- **Exercise**:
Your answer is the line containing "The width and" plus every line after it through the end of the records, printed exactly and free of pictures.

Stored data entries
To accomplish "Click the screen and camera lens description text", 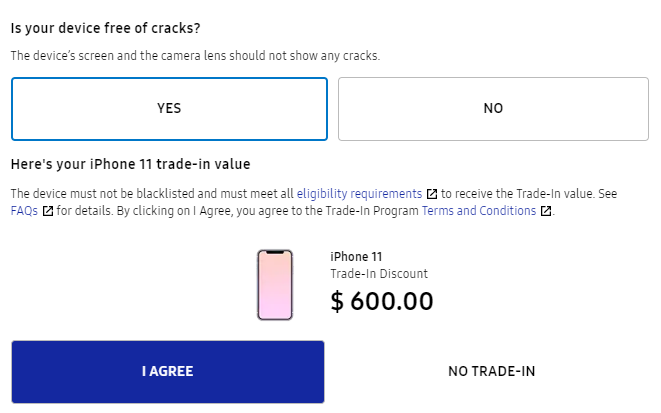I will coord(195,55).
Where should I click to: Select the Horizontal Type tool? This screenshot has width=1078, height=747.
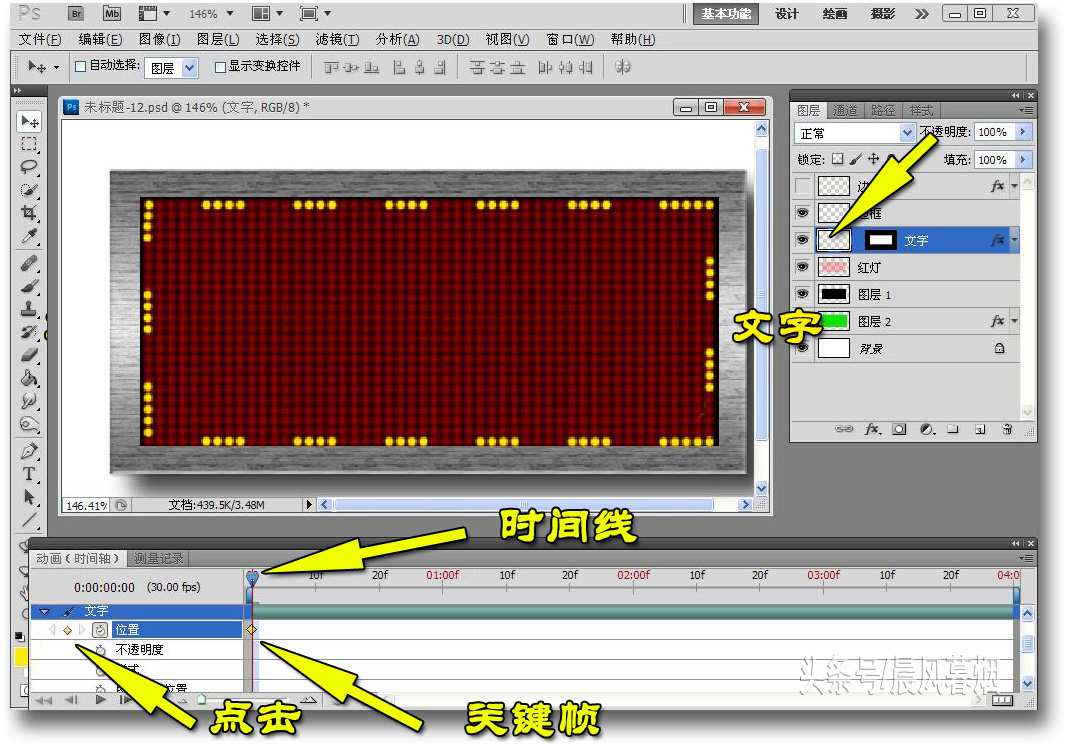pos(29,474)
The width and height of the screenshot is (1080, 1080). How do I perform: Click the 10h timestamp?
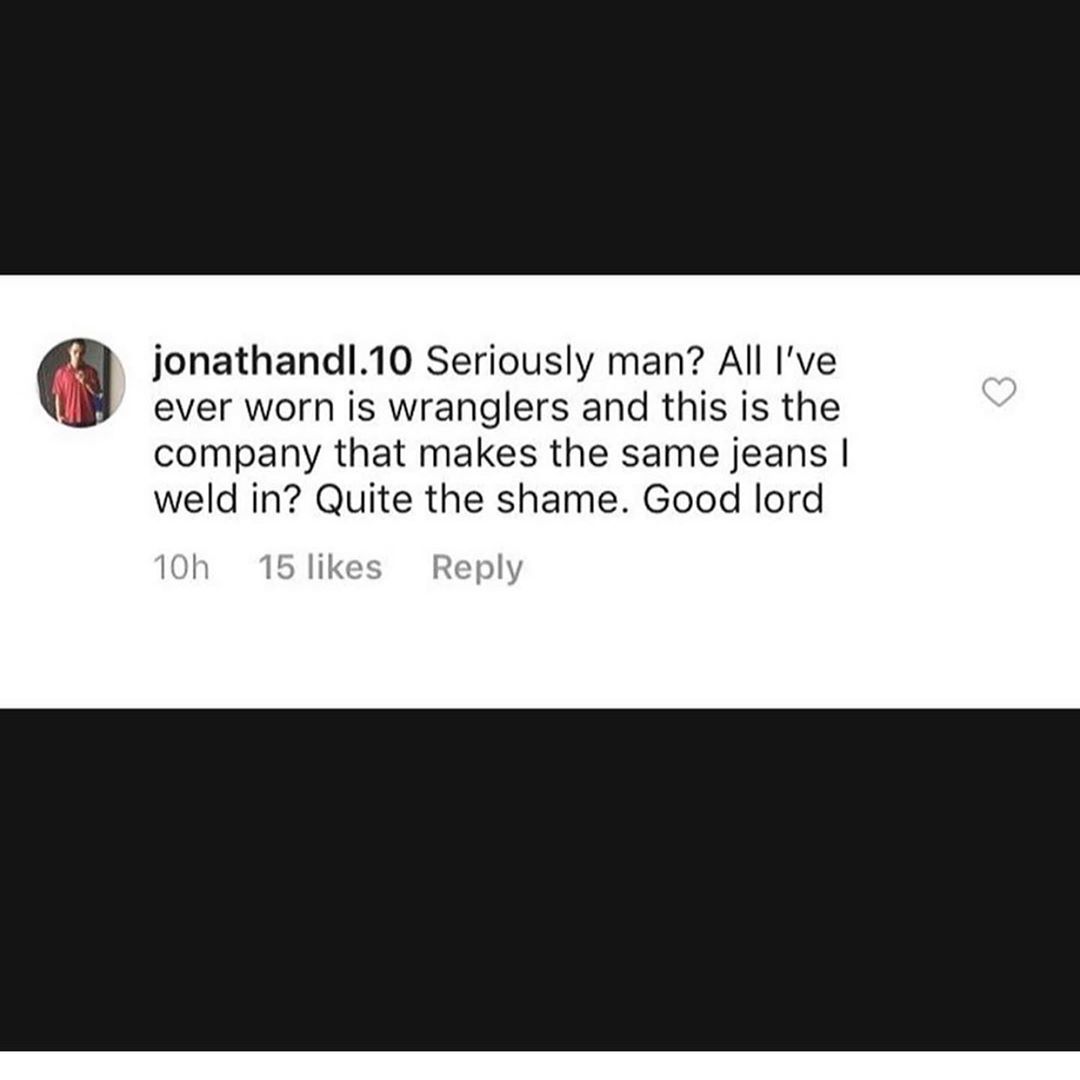point(181,568)
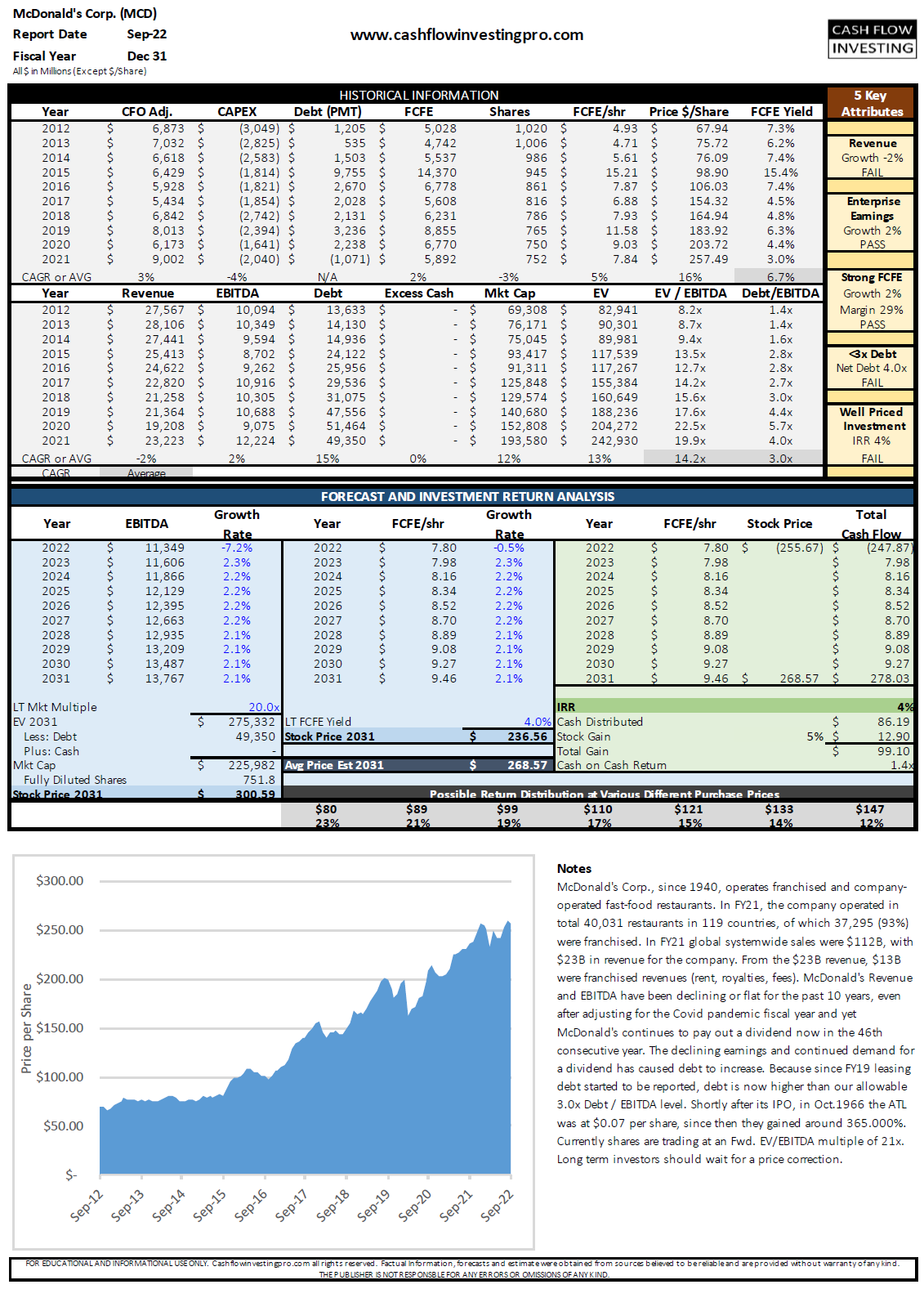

- **Written response**:
The width and height of the screenshot is (1080, 1080). How do I perform: Click the 10h timestamp?
point(181,568)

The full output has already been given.